The Care Pathways and Outcomes study is focused on understanding if the experiences of children and parents/carers are different across the various placement types. Parental/carer stress is seen as central to unravelling some of these differences. As such, the issue of parenting/carer stress was examined in the previous phase of the study, applying Abidin’s (1995) Parenting Stress Index (PSI/SF). We found a much higher percentage of foster carers scoring within the abnormal range on the ‘total stress’ component of PSI, compared with adoptive parents. These findings are both surprising and counter-intuitive. This is because foster carers are part of a formal care system, with social workers supporting them and the children they are caring for. This is not the case for adoptive parents and their children, who have no formal access to social service support, yet they appear significantly less stressed. How can this be?
Several studies have explored stress experienced by foster carers and have found evidence of strain, anxiety and depression related to the stressors of the caregiving role. Research evidence consistently demonstrates that children in care have higher emotional disturbance than the general population. Yet, there is an expectation that when children come into care, their new care placement will ‘provide compensatory experiences of care that enable their positive development’. Given the previous experiences of these children, carers are tasked with providing a substitute nurturing and safe family home for children who typically have medical and health problems, dysfunctional attachments, academic and cognitive problems, and behavioural and psychiatric disorders. However, the same can also be said for adoptive parents, so why the differences in stress levels?
There is some indication that the lives of foster carers appear more complicated than those of adoptive parents in terms of the logistical pressures of caring. They are expected to manage a greater degree of relationships with birth family members than adoptive parents, their own family tensions, the risk of placement disruption, the potential for complaints or allegations, and social work involvement. All of these factors can make fostering a very difficult task. Furthermore, children tend to be placed earlier in adoption than foster care, so there is a decreased probability that the adopted child will have experienced significant trauma as a result of maltreatment and witnessing the breakup of the family home.

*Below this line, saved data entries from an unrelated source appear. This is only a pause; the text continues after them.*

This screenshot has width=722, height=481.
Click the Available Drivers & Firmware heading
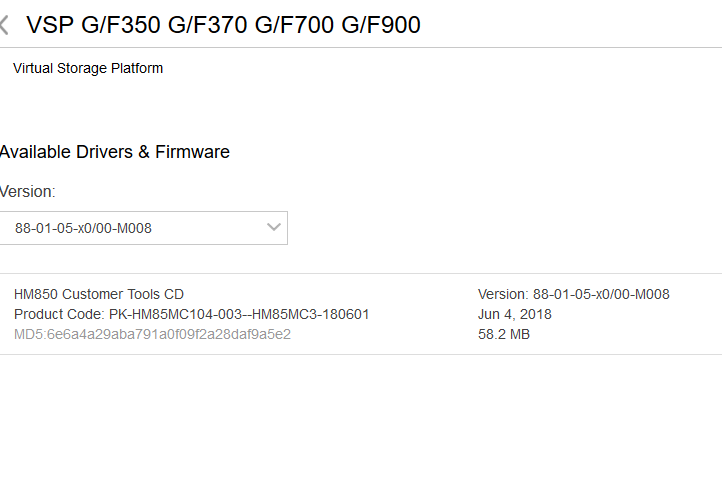(x=114, y=152)
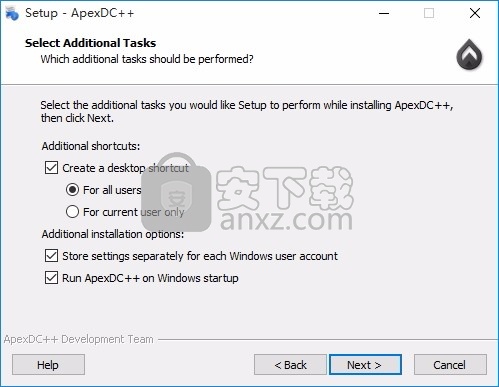Go to previous step with Back button

(x=290, y=365)
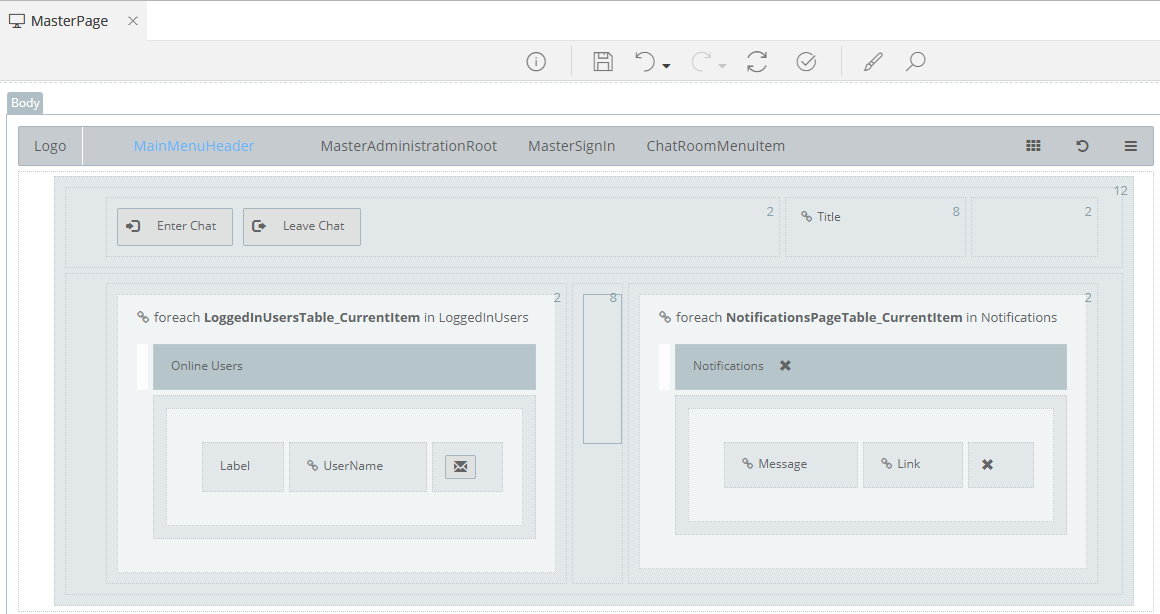
Task: Click the envelope message button
Action: coord(460,466)
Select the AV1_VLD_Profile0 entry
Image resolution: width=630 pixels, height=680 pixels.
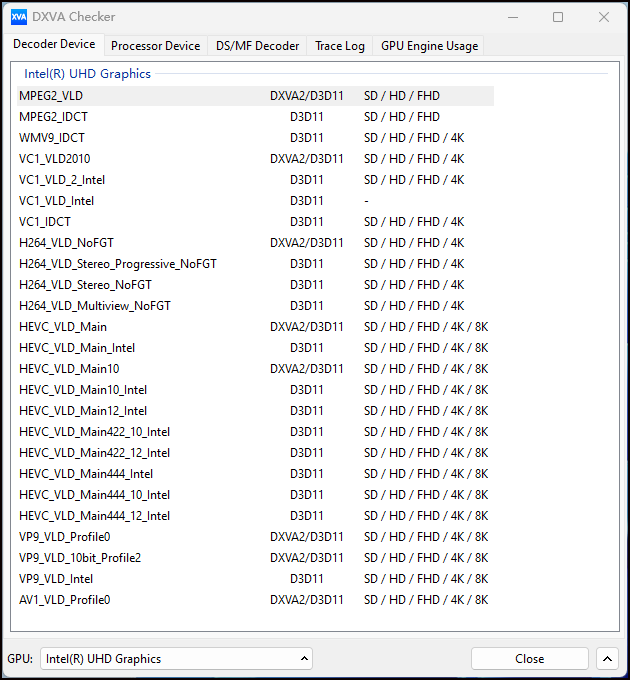[255, 600]
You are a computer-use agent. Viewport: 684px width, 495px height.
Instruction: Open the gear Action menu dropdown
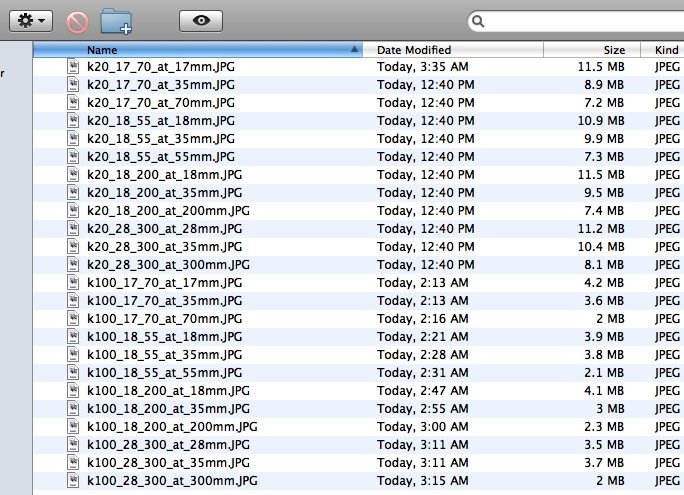[30, 20]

There have been clear indications from this study that the experience of parent and carer stress may be different between foster carers and adoptive parents, and this can impact on placement stability. It will continue to be important to examine if these differences remain, as the young people progress through the late teenage years and into early adulthood. We will aim to further explore the reasons for these apparent differences, and to examine the impact this may have on placement stability and other outcome measures.